Just a couple other comments on Cochabamba
There's almost no sign that Cochabamba was the site of violent protests that resulted in several deaths and hundreds of injuries just a week ago. There is a memorial to those killed outside one of the local churches, and the main plaza features message boards calling the city to action. But mostly everything is peaceful as people once again go about their daily lives. The most constant reminder of the unrest is the graffiti scattered around the city: "long live the organized town," "2/3," (referring to the presidential decree that amendments to the new constitution will be passed by a simple majority instead of a 2/3 majority), "If it's a democracy, it's a constitution," "respect our voice." I did see a couple MPs on the street my first night, but I think that was just a coincidence - there is a military base here, after all.
My guidebook says that there have been problems supplying water to the city, and my hostel says that guests should limit their time in the shower, because there is not much water here. Which is funny, because my map shows a lake directly adjacent to the city, and there's scores of fountains all over.
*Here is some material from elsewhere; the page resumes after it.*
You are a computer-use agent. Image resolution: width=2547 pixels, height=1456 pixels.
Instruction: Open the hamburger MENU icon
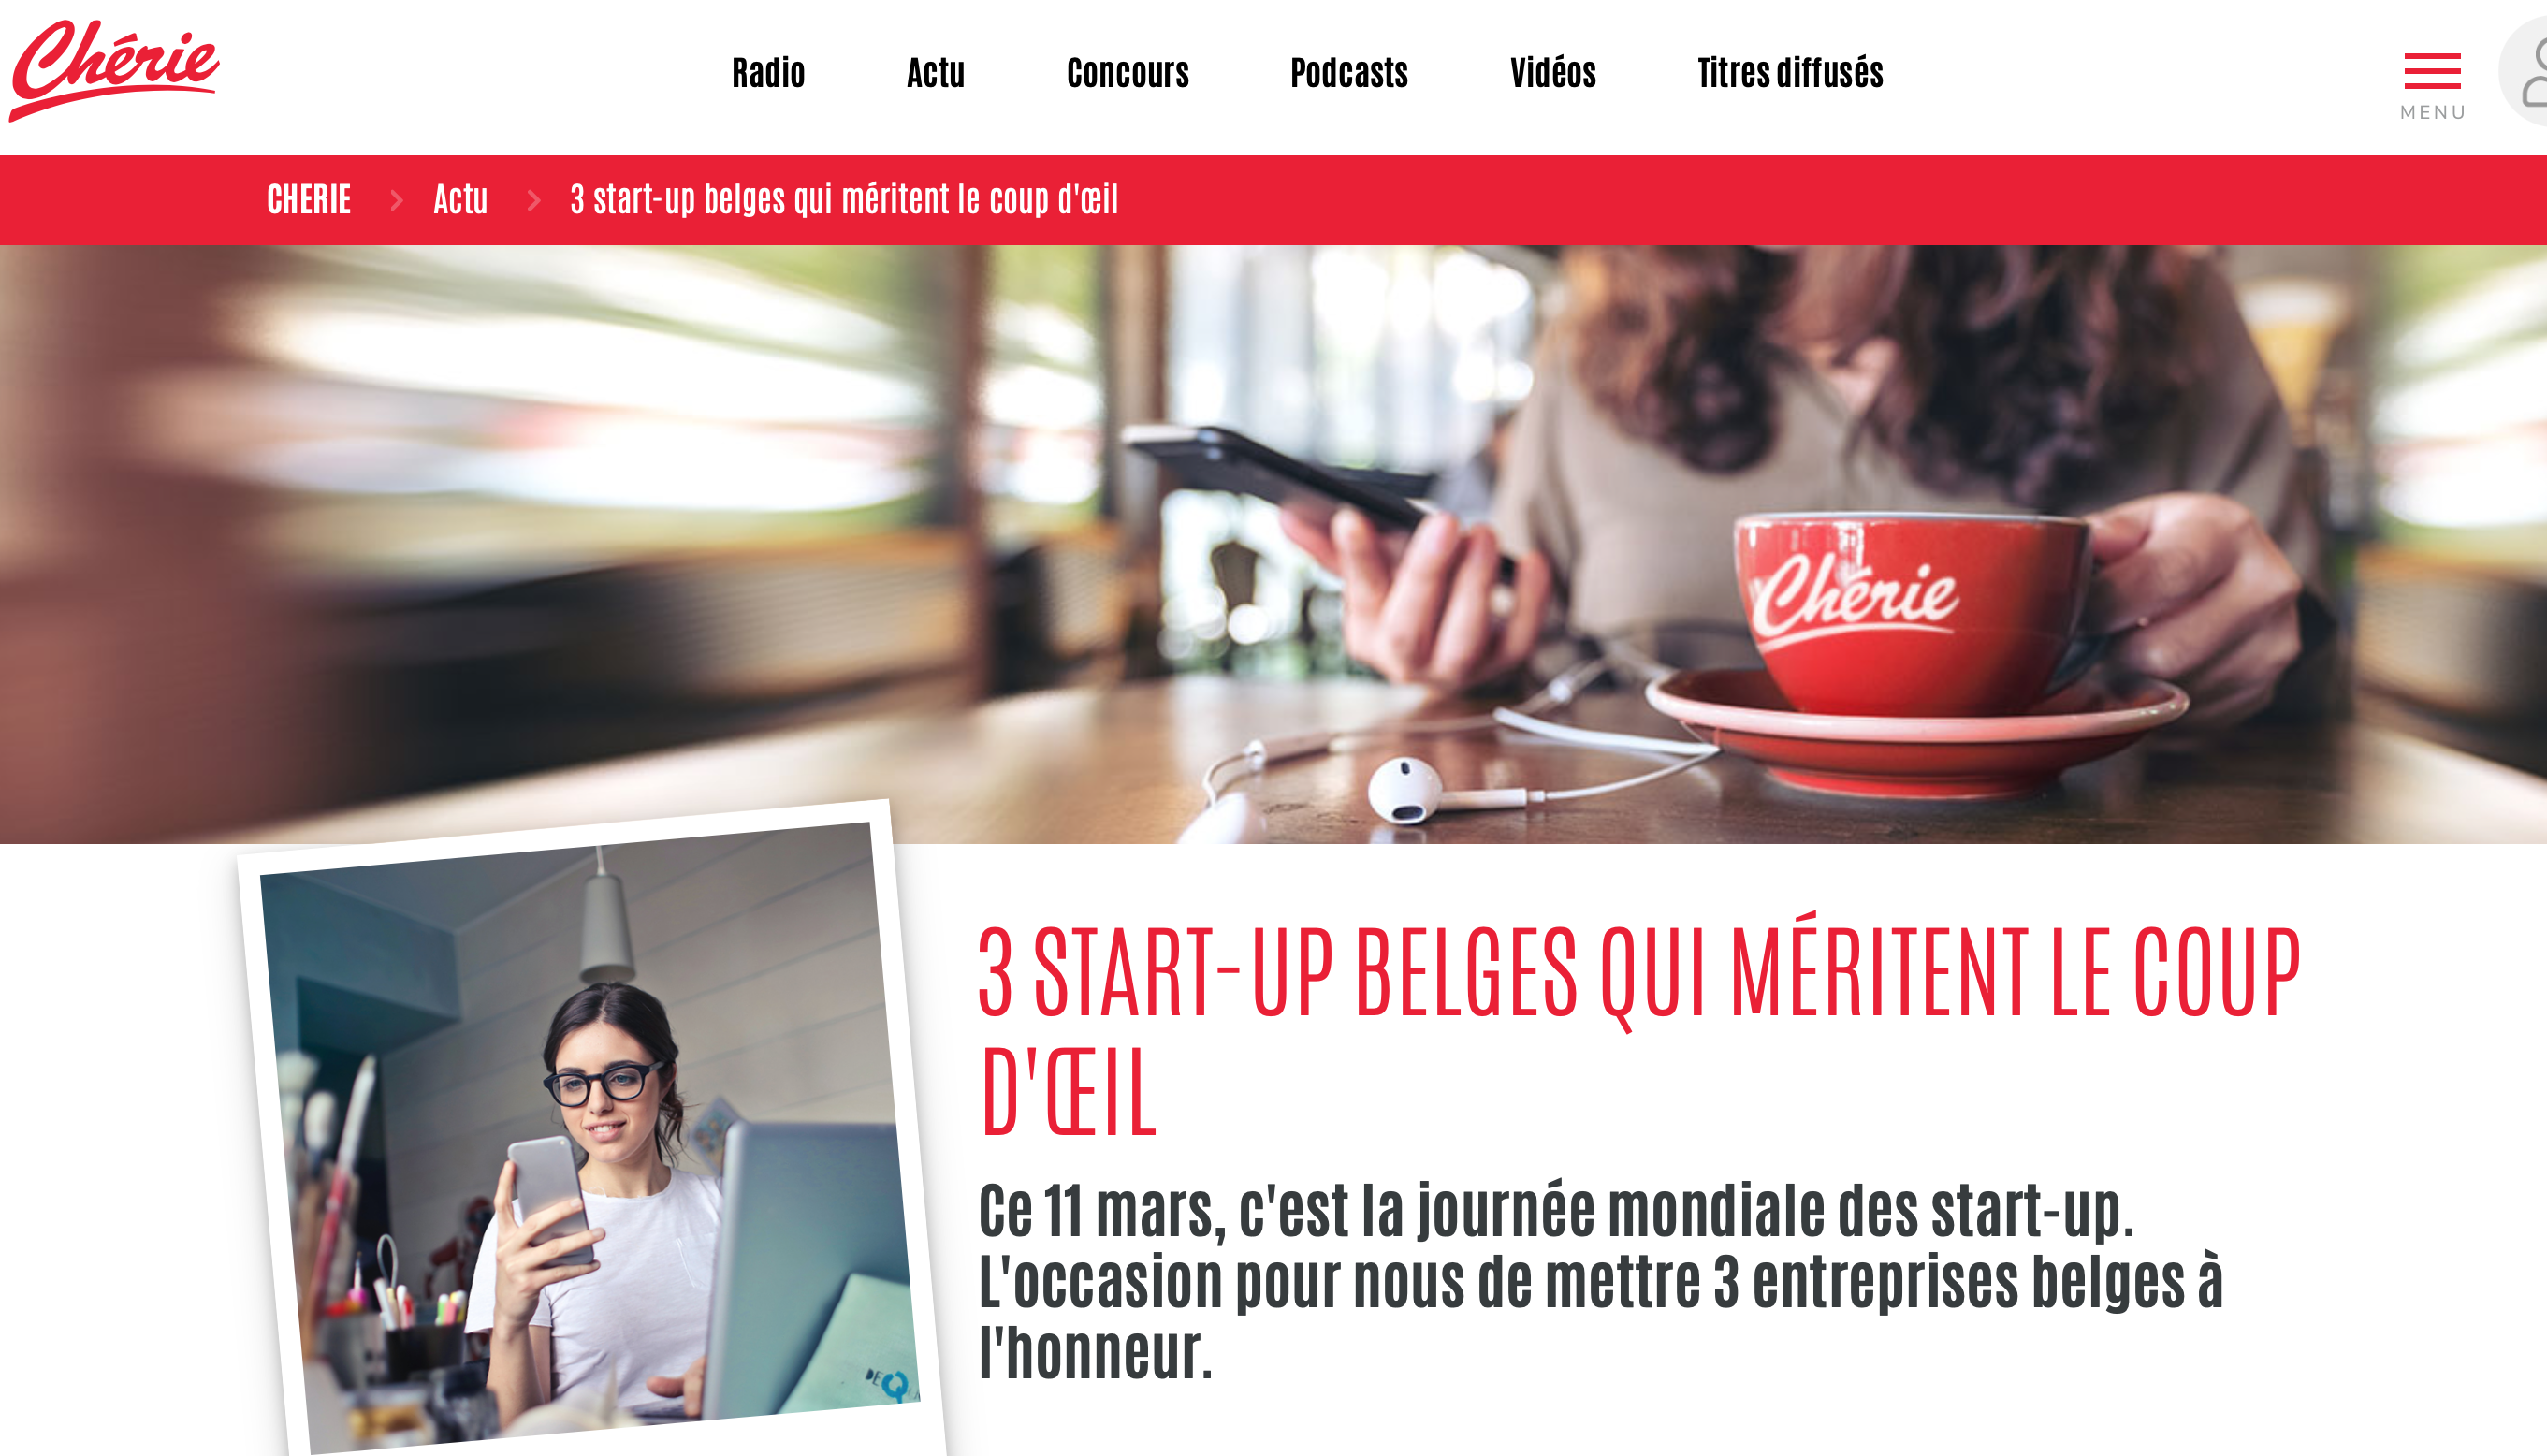click(x=2432, y=71)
Popular here are gambling machines that look like they operate kind of like slot machines: they each have a theme, mostly football (or what some call "soccer"), but sometimes race cars or Wild West. You put in your money and bet on a team or a car, and a bunch of lights flash, and one of the teams is picked randomly to "win," and if you picked the winning team you get a payout. They kind of remind me of pachenko machines actually, even though there is no moving ball or anything. There are signs up saying "no minors," but that doesn't stop 12 year olds from playing. Maybe that would be an interesting sociological study for someone: gambling addiction in unregulated places like Cochabamba.
There's a little sign up in my hostel that says "we're Catholics here, and we're not interested in changing, so please don't ask." I guess they're tired of all the Mormons and Seventh Day Adventists and whatnot trying to convert them!
I was riding in a combi late last night (a share taxi), and there was this boy who was maybe 10 riding with his campesino parents. He had this strange look of resignation on his face, kind of a bored serenity. It was sort of inspiring and depressing at the same time, like this kid had mastered the eastern philosophical view of detachment, but also like he'd just given up already, and at such a young age.
I was sitting in the plaza today, and had the damnedest time trying to explain to a horde of shoe-shine boys that you don't shine hiking boots, and if they were clean, there'd be no point - not to mention how weird I would feel having someone kneeling at my feet, cleaning my boots. At first there was just one, and eventually he stopped trying to shine my shoes and we just talked about where we were from and our families. But one by one, more and more shoe shiners were attracted to our bench, and each time, I had to explain for several minutes that I didn't want my shoes shined. But once that was over with, it was fun to talk with them. I even learned my numbers in quechua (the language of the Incas, still very much in use today) up to ten. Of course, they were still going to ask me for something - and who can blame them, after I told them how much my shoes cost ($65, which totally took them by surprise. That isn't even that much for Gore-Tex boots. Imagine if I had something fancy that had cost $220!). Anyways, they somehow knew my weak spot, and wanted me to buy them ice cream. 7 bolivianos for 7 shoe shine boys - not even a dollar (one of them was maybe 17 or 18, making him more of a shoe shine man, but I couldn't well exclude him for that). Could I really turn them down on a hot day like today?